** start of Exercise input **

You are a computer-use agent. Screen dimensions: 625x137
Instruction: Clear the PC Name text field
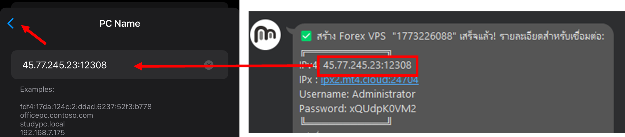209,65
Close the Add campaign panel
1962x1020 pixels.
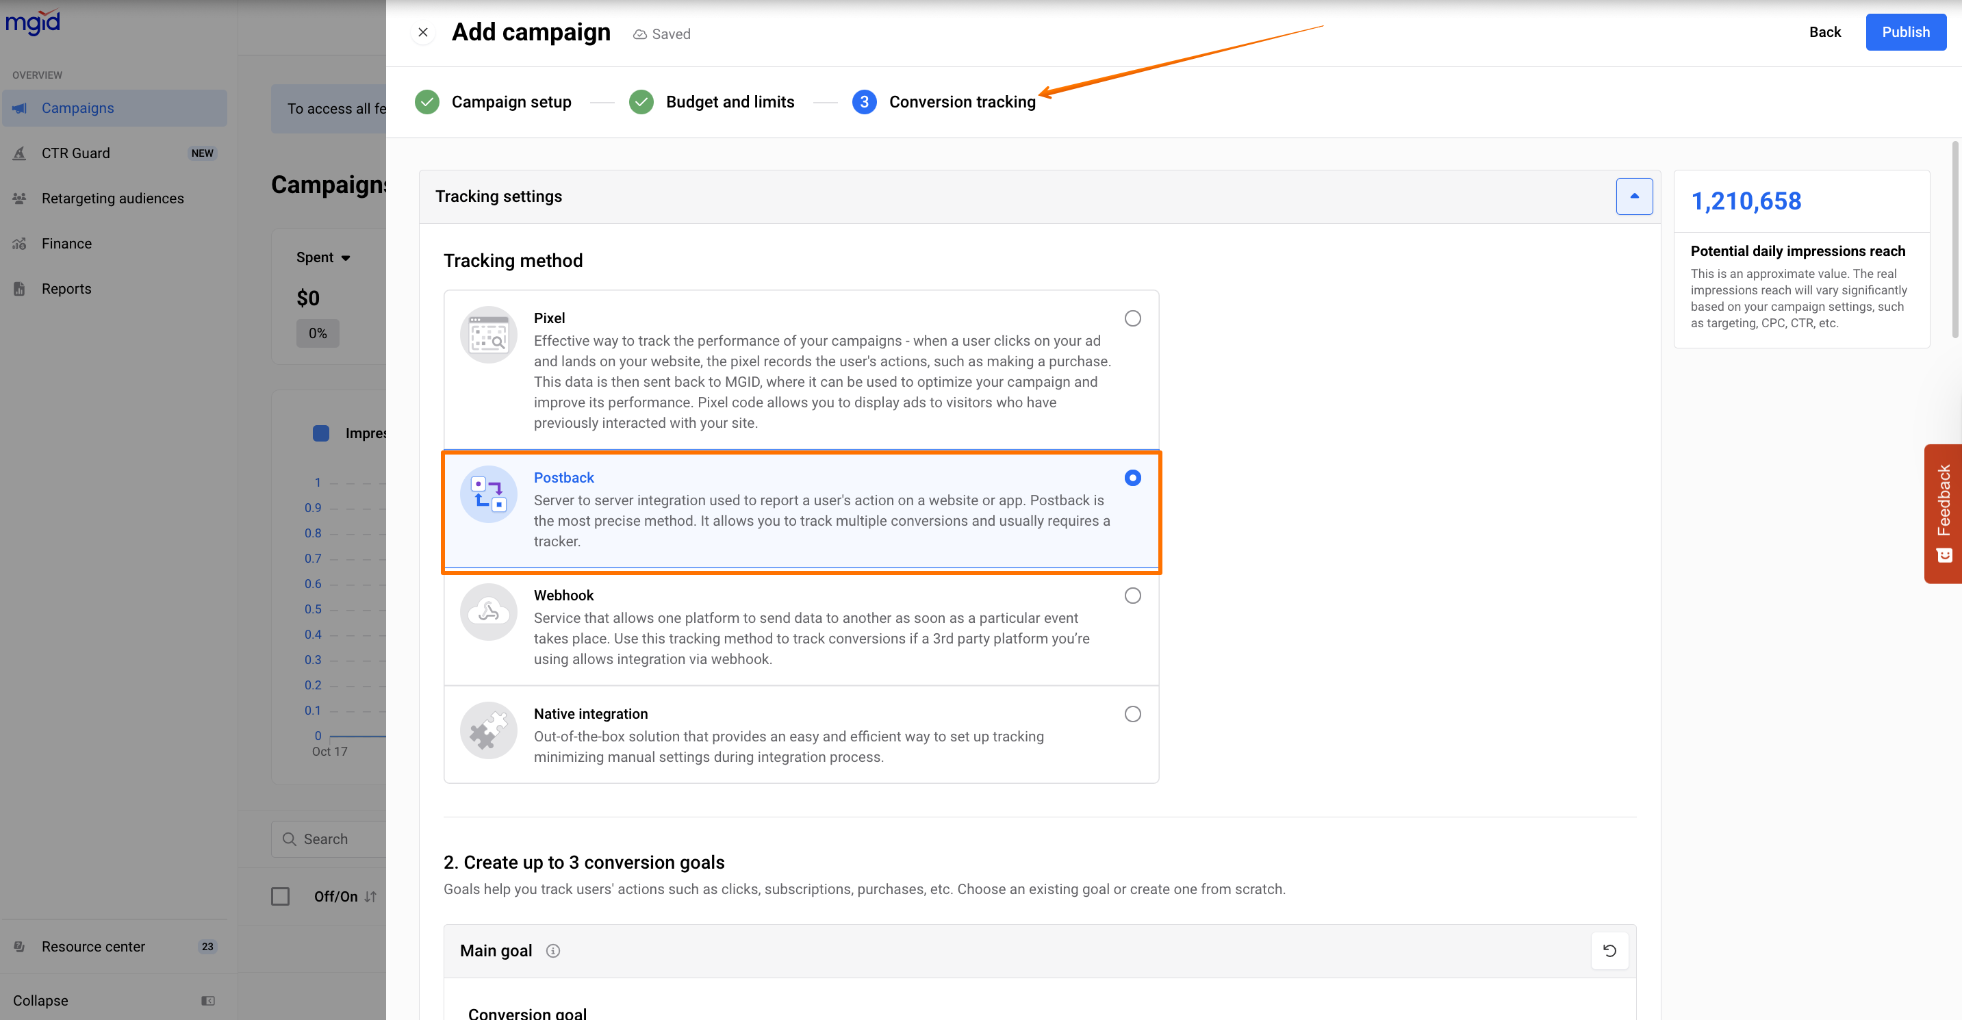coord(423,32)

** end of Exercise input **

§ Set task:
Copy out every line of the items above, wording included, but scale the answer coordinates by 1.5, rounding each to a whole number with halves rounded up. Leave the pictures out.

§ Finished exercise:
You are a computer-use agent. Screen dimensions: 625x137
Instruction: Clear the PC Name text field
314,98
Close the Add campaign panel
1962x1020 pixels.
coord(635,48)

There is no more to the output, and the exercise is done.